За соседним столиком барышня спрашивала у графини:

— Вам какие же поэты больше нравятся?

— Пушкин, — вздыхала та, поправляя вырвиглазной расцветки шаль. — Ну, Сергей Александрович тоже хорошо пишут, только очень уж неприлично.

Мужичок из-за третьего столика, маленький, нахохленный, этакий заточенный в клетку человеческого тела воробей с умным, деловым взглядом столетнего ворона, прибавил мрачно:

— Плохо, ой плохо кончат Сергей Александрович: либо кого-нибудь убьют, либо на себя руки наложат.

И оглянулся, чтобы сам Сергей Александрович не услыхал. Но Есенин как раз говорил спутнику:

— Что ни говори, а Маяковского не выкинешь. Ляжет в литературе бревном, и многие о него споткнутся!

Маяковский же в эту самую секунду отвечал наркому:

— Есенин? Из всех имажинистов он единственный останется, вот увидите. Чертовски талантлив!

И, оглянувшись через плечо, прибавил:

— Смотрите, Есенину ни слова о том, что я говорил.

Затем, выйдя уже сам на середину, провозгласил:

— Ну, что ж, давайте разговаривать на тему — кому чего надо? Кто что желает? Или, например, кто какие стихи пишет? Вот сидит особая планета поэзии — Витя Хлебников. Это ведь совершенно замечательный, просто гениальный поэт, а вот вы его не понимаете. Вам больше нравятся Северянины, Вертинские. Дешевая галантерея: брошки из олова, розовые чулочки, галстучки с крапинками, цветочки из бумаги. Вся эта лавочка свидетельствует о том, что у вас нет вкуса, нет культуры, нет художественного чутья!

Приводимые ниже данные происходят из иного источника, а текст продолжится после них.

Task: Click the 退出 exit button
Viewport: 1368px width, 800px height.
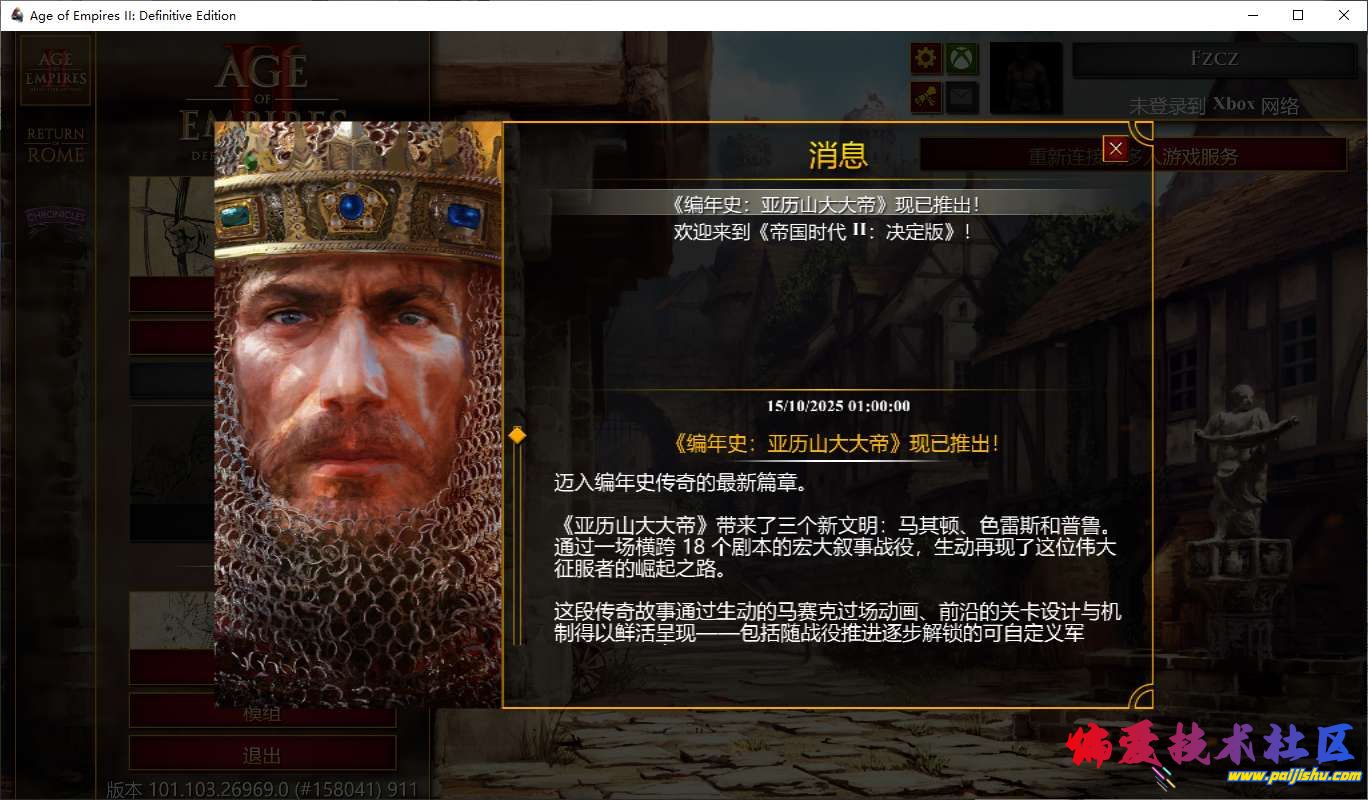Action: (x=262, y=754)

— Владимир Владимирович, полно хвалить за глаза. Стихи его прочтите, сразу и поглядим, кто чего стоит!

Хлебников откашлялся и прочел, почти не играя интонацией:

— О, рассмейтесь, смехачи!О, засмейтесь, смехачи!Что смеются смехами, что смеянствуют смеяльно,О, засмейтесь усмеяльно!О, рассмешищ надсмеяльных — смех усмейных смехачей!О, иссмейся рассмеяльно, смех надсмейных смеячей!Смейево, смейево,Усмей, осмей, смешики, смешики,Смеюнчики, смеюнчики.О, рассмейтесь, смехачи!О, засмейтесь, смехачи!

Собрание замолчало несколько недоуменно; тут черти двинули матроса под руку, и Корабельщик ехидно хмыкнул:

— Вот оно, искусство единственного слова.

В отгорающей после декламации тишине прозвучало громко, насмешливо. Публика заворчала, поэты загудели; Скромный подумал: «Ну, сейчас будет!»

Высокий спорщик сдвинул шляпу на затылок, поднял руку и снова дождался тишины.

— Скажите, пожалуйста, товарищ, а как ваше имя?

— Корабельщик, — выпрямившийся матрос оказался выше спорщика на пару пальцев. — Предупреждая ваши следующие вопросы, скажу, что имя и отчество я открыть не могу по чисто служебным обстоятельствам.

— А я вас помню, — сказал молодой человек в гимнастерке. — Вы же третьего дня в особняке Морозова открыли заговор Блюмкина. Я же вам показывал, где умыться.

Скромный схватился за наган в кармане. А говорят, Москва — большой город. Большая деревня! Все всех знают.